■ EXERCISE AIM:
In the entries below, find the string "Toggle" and return each line holding it.

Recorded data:
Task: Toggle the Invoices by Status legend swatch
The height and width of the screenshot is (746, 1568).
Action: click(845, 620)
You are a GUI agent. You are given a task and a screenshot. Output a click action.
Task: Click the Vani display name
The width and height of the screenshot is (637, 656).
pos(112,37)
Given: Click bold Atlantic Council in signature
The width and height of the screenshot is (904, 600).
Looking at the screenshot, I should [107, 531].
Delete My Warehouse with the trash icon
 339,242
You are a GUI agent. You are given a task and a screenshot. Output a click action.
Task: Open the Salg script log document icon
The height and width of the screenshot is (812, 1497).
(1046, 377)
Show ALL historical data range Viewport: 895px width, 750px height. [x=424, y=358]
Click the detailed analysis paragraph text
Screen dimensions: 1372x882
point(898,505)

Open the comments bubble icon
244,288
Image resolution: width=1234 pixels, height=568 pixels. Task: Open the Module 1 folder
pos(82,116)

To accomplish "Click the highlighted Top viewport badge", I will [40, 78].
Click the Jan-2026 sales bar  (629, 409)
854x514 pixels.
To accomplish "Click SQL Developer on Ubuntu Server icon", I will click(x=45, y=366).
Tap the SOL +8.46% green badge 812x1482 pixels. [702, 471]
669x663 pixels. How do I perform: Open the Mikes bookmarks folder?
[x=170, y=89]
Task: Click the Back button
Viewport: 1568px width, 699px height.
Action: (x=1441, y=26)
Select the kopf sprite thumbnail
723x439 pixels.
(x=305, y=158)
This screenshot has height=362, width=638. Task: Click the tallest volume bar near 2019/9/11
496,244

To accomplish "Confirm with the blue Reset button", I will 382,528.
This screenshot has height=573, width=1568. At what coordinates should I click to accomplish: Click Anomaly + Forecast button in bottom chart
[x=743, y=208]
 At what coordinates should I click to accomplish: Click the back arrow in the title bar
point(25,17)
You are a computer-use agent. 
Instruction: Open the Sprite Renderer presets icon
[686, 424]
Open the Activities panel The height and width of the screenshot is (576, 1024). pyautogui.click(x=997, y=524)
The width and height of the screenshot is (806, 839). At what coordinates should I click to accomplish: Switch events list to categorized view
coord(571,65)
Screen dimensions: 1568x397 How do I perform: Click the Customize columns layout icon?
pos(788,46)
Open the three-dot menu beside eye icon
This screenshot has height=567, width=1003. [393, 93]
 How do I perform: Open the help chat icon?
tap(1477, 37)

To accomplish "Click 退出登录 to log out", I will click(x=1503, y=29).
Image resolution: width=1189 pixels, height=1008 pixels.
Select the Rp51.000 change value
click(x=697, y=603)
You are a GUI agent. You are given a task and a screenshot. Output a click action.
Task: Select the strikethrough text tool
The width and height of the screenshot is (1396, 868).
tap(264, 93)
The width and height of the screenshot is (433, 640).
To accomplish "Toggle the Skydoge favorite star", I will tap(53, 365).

■ TASK SOLUTION:
Task: Toggle the Invoices by Status legend swatch
To accomplish "Toggle the Skydoge favorite star", I will tap(53, 365).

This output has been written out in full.